Основная масса китайских войск занимала северо-западную часть города, прикрывая дорогу на Жэхэ, куда «ушёл в поход» император, и летний императорский дворец Юаньминъюань в десятке километров от Пекина. Союзники решили, не увязая в огромном городе, двинуться к этому летнему дворцу – передовые части французов достигли его поздним вечером 6 октября.

Грабёж императорских жемчужин

Огромный дворцово-парковый комплекс был оставлен цинскими войсками, и лишь во внутреннем дворе французские разведчики вступили в схватку с несколькими десятками маньчжурских гвардейцев. Вооружённые мечами и луками, они ранили французского офицера, но были расстреляны европейскими ружьями.

Дворец Юаньминъюань был настоящей сокровищницей, в которой за два века маньчжурские богдыханы собрали ценности и произведения искусства всех императорских династий Китая. Англо-французы тут же сочли дворец своим военным трофеем и начали его грабёж, сначала централизованный, чтобы разделить ценности поровну между Англией и Францией, но потом, не удержавшись, европейские солдаты и офицеры бросились грабить индивидуально. Объём и стоимость похищенных ценностей не поддаются учёту. Например, разграбили ожерелья с самыми большими в мире жемчужинами, потом их продавали в Гонконге по 3000 лянов (111 кг серебра) каждую, а одному из британских солдат посчастливилось положить в походный ранец миниатюрную статуэтку Будды, одну из древнейших на планете, которую потом в Лондоне оценили в фантастическую по тем временам сумму – свыше тысячи фунтов стерлингов.

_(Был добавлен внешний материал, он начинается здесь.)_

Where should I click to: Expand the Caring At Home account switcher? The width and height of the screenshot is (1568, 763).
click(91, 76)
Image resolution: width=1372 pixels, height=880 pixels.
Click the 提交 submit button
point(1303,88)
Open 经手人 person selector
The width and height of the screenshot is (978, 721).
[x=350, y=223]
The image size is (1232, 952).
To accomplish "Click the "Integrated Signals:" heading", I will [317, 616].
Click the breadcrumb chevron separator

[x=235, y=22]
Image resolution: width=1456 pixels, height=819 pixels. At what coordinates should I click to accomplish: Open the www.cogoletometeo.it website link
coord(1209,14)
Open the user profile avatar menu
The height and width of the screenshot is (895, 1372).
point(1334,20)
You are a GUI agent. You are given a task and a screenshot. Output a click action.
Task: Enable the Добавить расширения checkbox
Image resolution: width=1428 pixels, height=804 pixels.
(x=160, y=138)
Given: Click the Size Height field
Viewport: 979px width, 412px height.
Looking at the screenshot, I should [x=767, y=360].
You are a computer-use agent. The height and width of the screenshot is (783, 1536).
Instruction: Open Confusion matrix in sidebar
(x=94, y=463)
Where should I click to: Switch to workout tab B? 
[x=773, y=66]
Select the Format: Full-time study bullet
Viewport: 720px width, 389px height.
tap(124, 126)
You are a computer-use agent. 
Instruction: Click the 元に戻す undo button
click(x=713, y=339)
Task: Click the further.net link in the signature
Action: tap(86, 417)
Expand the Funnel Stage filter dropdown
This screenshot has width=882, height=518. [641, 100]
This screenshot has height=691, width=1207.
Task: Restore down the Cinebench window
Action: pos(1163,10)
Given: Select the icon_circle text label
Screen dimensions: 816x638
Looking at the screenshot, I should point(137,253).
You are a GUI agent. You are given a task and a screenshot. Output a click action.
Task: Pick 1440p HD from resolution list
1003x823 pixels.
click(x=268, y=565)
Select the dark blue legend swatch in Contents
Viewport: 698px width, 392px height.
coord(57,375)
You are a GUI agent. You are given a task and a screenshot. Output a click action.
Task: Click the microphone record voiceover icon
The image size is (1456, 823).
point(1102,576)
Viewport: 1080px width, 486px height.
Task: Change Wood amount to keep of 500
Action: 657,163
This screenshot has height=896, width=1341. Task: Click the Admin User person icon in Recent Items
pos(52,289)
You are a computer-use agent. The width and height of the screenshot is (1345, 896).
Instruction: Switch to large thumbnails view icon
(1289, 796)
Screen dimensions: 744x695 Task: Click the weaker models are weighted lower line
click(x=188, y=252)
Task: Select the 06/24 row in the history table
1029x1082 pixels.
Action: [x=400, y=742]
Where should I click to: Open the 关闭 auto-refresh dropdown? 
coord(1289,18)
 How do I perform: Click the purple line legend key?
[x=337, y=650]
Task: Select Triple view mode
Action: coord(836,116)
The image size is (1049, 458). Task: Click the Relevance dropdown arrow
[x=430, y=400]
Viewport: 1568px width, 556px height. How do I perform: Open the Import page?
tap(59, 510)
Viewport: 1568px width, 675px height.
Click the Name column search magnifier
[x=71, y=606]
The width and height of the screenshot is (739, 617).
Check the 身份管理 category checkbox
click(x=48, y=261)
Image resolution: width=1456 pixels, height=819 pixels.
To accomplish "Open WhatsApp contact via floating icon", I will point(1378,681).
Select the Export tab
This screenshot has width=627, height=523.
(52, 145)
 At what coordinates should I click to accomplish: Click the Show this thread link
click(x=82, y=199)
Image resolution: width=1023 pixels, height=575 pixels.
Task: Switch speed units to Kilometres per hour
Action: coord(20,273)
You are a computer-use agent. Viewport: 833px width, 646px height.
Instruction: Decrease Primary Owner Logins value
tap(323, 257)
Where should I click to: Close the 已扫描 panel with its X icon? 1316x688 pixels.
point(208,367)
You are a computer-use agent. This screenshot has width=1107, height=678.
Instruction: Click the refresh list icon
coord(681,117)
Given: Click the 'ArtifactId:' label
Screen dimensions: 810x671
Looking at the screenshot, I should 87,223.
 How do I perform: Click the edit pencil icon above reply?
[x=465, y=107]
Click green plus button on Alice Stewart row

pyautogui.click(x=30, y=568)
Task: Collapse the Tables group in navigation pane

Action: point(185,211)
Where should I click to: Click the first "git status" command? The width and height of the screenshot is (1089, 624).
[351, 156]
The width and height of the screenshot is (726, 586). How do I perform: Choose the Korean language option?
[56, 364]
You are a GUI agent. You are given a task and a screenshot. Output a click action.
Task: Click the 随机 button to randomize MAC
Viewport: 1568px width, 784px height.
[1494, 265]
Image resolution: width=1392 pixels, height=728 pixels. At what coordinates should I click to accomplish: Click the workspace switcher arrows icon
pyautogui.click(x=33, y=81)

Неудивительно, что на следующий день в великолепном Юаньминъюане начались пожары. Естественно, англо-французы винили во всём неких китайских поджигателей. Вообще, судьба дворца очень напоминает произошедшее полувеком ранее разграбление и разорение французскими интервентами Московского Кремля.

Принц Гун вернул союзникам их парламентёров, арестованных Цэнгэринчи, когда европейцы начали атаку у Чжанцзяваня, правда, живыми лишь половину – остальных успели убить, посчитав европейское наступление вероломным нарушением мирных переговоров. Следует помнить, что и европейцы, в свою очередь, считали коварным нарушением переговоров само построение армии Цэнгэринчи на их пути к Пекину. Обе стороны абсолютно не доверяли и не понимали друг друга…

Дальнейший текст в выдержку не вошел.